___ Source text ___

How does Berkshire Hathaway's insurance float work?

It's actually incorrect to say the duration, lag, tail or time horizon of Berkshire Hathaway's float is short/small. It varies depending on the type of risk that is being assumed. Float is essentially calculated by the following:

[W]e have calculated our float — which we generate in large amounts relative to our premium volume — by:

[A]dding net loss reserves, loss adjustment reserves, funds held under reinsurance assumed and unearned premium reserves, and the
[S]ubtracting insurance-related receivables, prepaid acquisition costs, prepaid taxes and deferred charges applicable to assumed reinsurance.
— Berkshire Hathaway's 2002 Shareholder Letter

I would say the float at Berkshire Hathaway comes in generally 3 different durations:

1. Short duration revolver, credit card-like "float" that funds its claims with incoming premiums in almost a controlled Ponzi fashion (i.e. GEICO).

For example, the combined ratio year after year for GEICO is around the 90-95% range. This means for every $100 coming in the door in premiums from policyholders, I am paying back policyholders for their auto insurance claims in aggregate $95. And premium volumes are stable and actually growing. What this means is that I can keep funding my liabilities/claims with incoming premiums without ever touching/selling/buying or doing anything with my invested assets. Furthermore, the time lag, duration even for this GEICO and personal auto insurance isn't that quick either. It varies. The lag in claims payments for auto insurance claims is longer for BI or bodily injury coverage, meaning it takes T + 3, 4 years to pay off more than 80% of all the claims from T = 0, the date on which the coverage started. Whereas the lag for other collision and comp coverage claims payments is 0-2 years or so, with most of those claims (80% or so) being paid out more quickly in the same year of the policy coverage due to less litigation and time needed to adjust and settle the claims than for a bodily injury claim. Here is the lag for Progressive in the chart below. GEICO's lag is actually longer (on purpose) but this is a good baseline chart for what auto insurance claims payment lag (i.e. duration of float before "maturity"):


2. Short-duration insurance lines, with potentially fluctuating premium levels from year to year.

Why would this fluctuation happen? For personal auto insurance above, it's a mandatory coverage people must buy regardless of whether the economy is doing well or not, as long as you need to drive a car. Furthermore, GEICO is the lowest-cost provider by being able to sell directly (not using independent insurance agents who require 10-15% commission). Progressive is moving more and more to direct, as right now their distribution channel is half direct and half independent agencies and they've often been able to squeeze the commissions to below 10-15% from their independent agencies because they drive so much volume. So if you have a product line that's not lowest-cost, you will need to drive the top-line up and down depending on how hard or soft the insurance market is in the current premium cycle to maintain underwriting profitability. Here, you can't take as much volatility asset side. NICO, the first insurance carrier that Buffett bought in 1967 for $8.6 million, and the carrier to which he attributes as the baby that is responsible for starting it all and is responsible for at least HALF of Berkshire Hathaway's $373 billion market-cap today, falls into this second bucket of float.

___

* Task instructions *
a. In the Berkshire float explanation, what did Buffett pay for NICO in 1967?
b. Write out the Berkshire float explanation from "I would say" up to and including "fashion (i.e. GEICO).".
c. According to the Berkshire float explanation, why are collision and comprehensive auto claims paid out faster than bodily injury claims?

___ Stored data ___

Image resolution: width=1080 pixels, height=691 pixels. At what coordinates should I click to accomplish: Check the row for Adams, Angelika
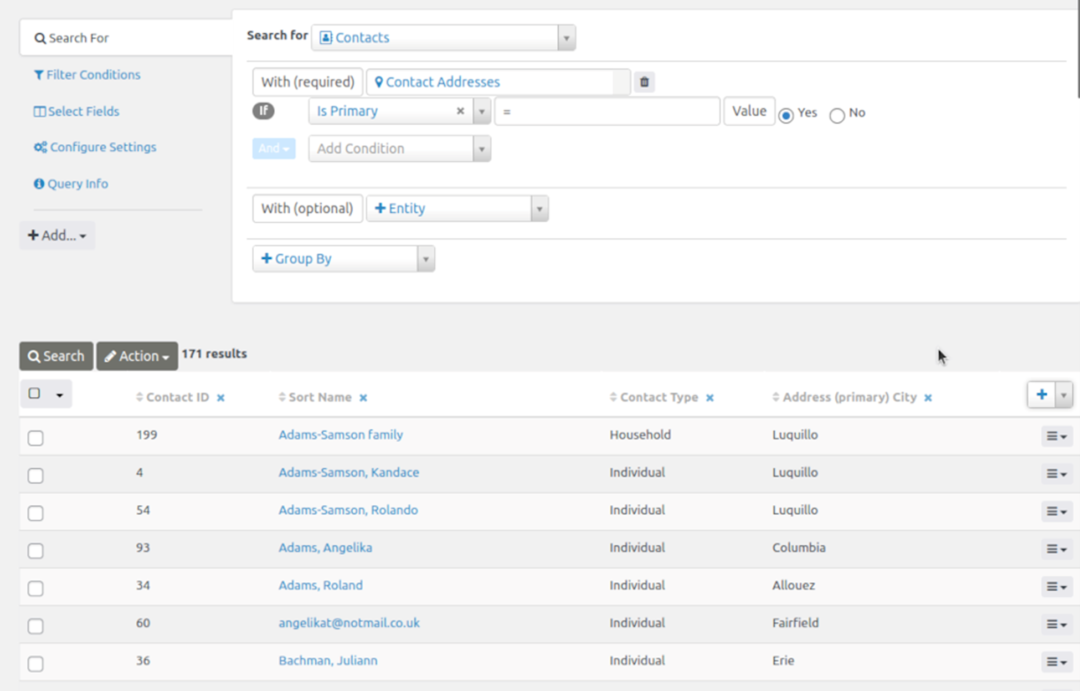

___

* Outputs for the tasks *
a. $8.6 million.

b.
I would say the float at Berkshire Hathaway comes in generally 3 different durations:

1. Short duration revolver, credit card-like "float" that funds its claims with incoming premiums in almost a controlled Ponzi fashion (i.e. GEICO).

c. Collision and comprehensive claims involve less litigation and need less time to adjust and settle than bodily injury claims. As a result, about 80% of them are paid in the same year the policy coverage applies.